The shopping corridors of Fifth Avenue, Soho and the Meatpacking District are lined with some of the city’s sexiest retailers. But there are tenants in other pockets of the city that may be too hot to bank on.
Adult bookstores, strip clubs and “massage parlors” — the types of shops that often advertise with neon signs and occupy basement spaces or storefronts with the windows blacked out — can prove problematic for landlords when they go to refinance their properties.

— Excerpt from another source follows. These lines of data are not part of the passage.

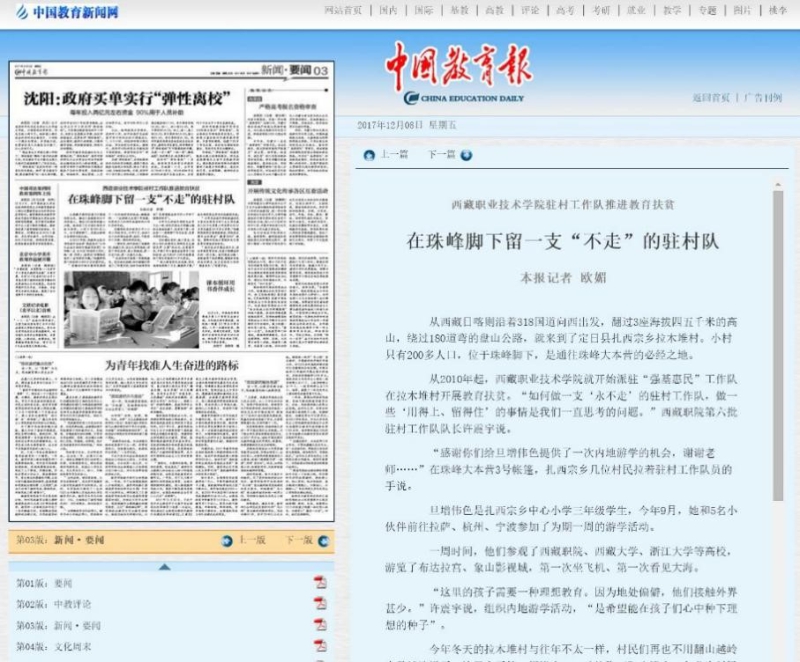Click PDF icon for 第04版 文化周末
The image size is (800, 662).
[320, 646]
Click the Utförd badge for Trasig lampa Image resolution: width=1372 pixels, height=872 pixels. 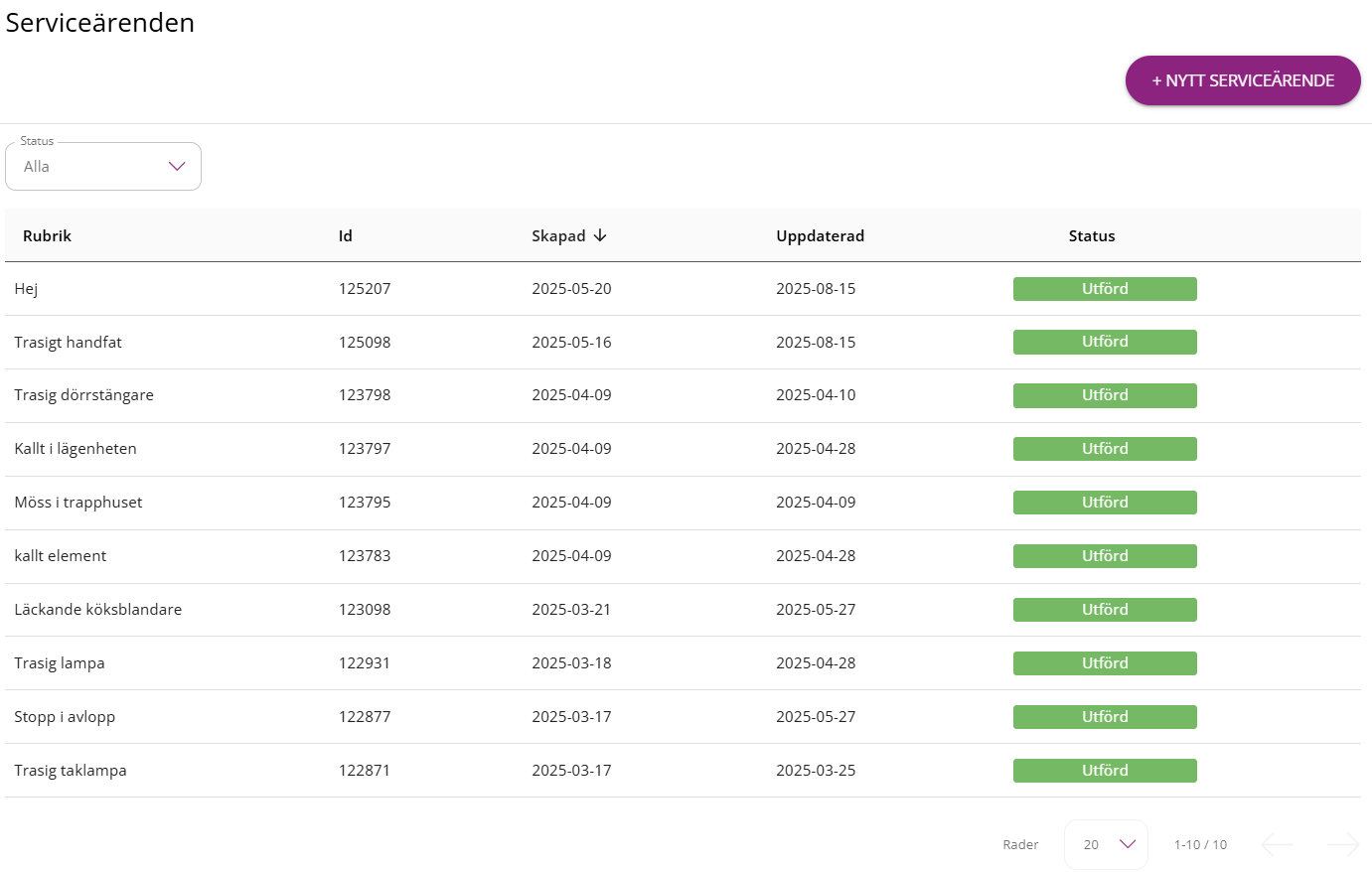[x=1105, y=663]
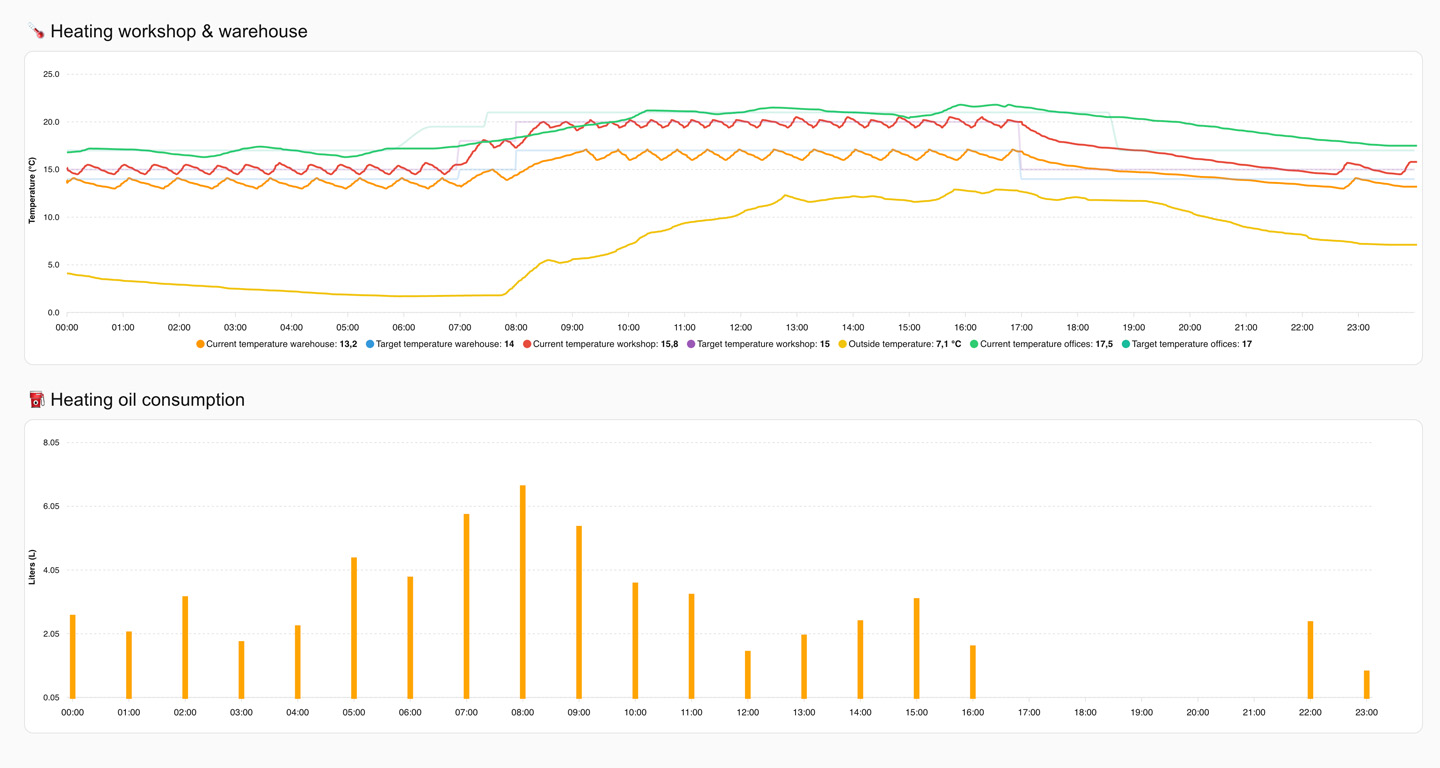Click the short 23:00 oil consumption bar

tap(1366, 684)
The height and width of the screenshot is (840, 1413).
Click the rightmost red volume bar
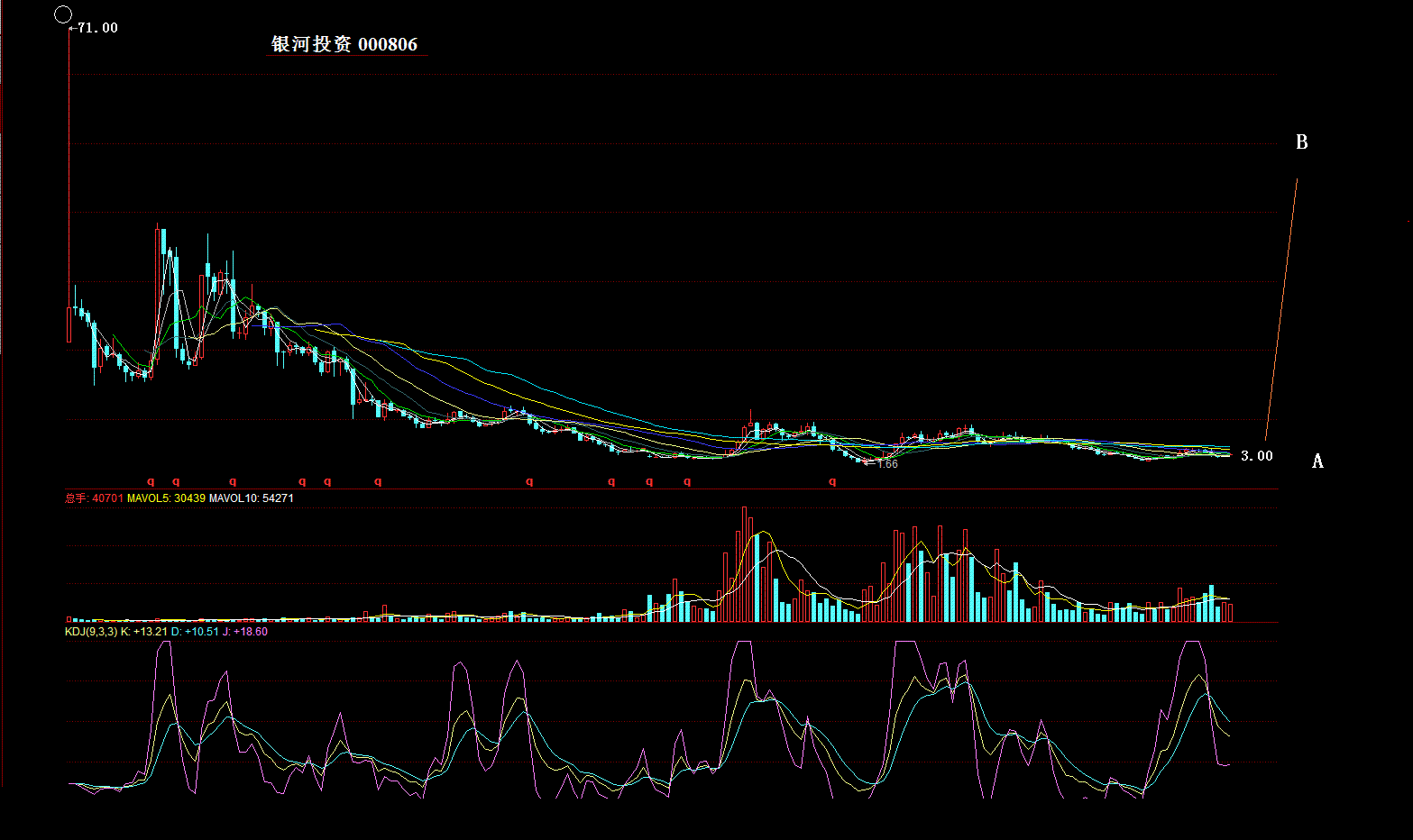point(1229,612)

Abe Cohen, a partner at the New Yorkbased retail landlord Conway Capital, doesn’t have any bawdy businesses in his company’s portfolio, but he said he’s seen lenders become a lot more selective when it comes to the tenants backing their loans — and the businesses on the bottom rung of the ladder are the first to fall off.
“When the market was hot, banks were like, ‘It’s okay, we can take a gentlemen’s club paying good rent or an adult bookstore. Everything’s on file now,’” Cohen explained. “But the CMBS market is shrinking, and they’re the guys to work with on the more nontraditional deals.”
With real estate loans in limited supply, even churches can be a hard sell to lenders that worry about the risks of getting in bed with certain tenants (pure or otherwise).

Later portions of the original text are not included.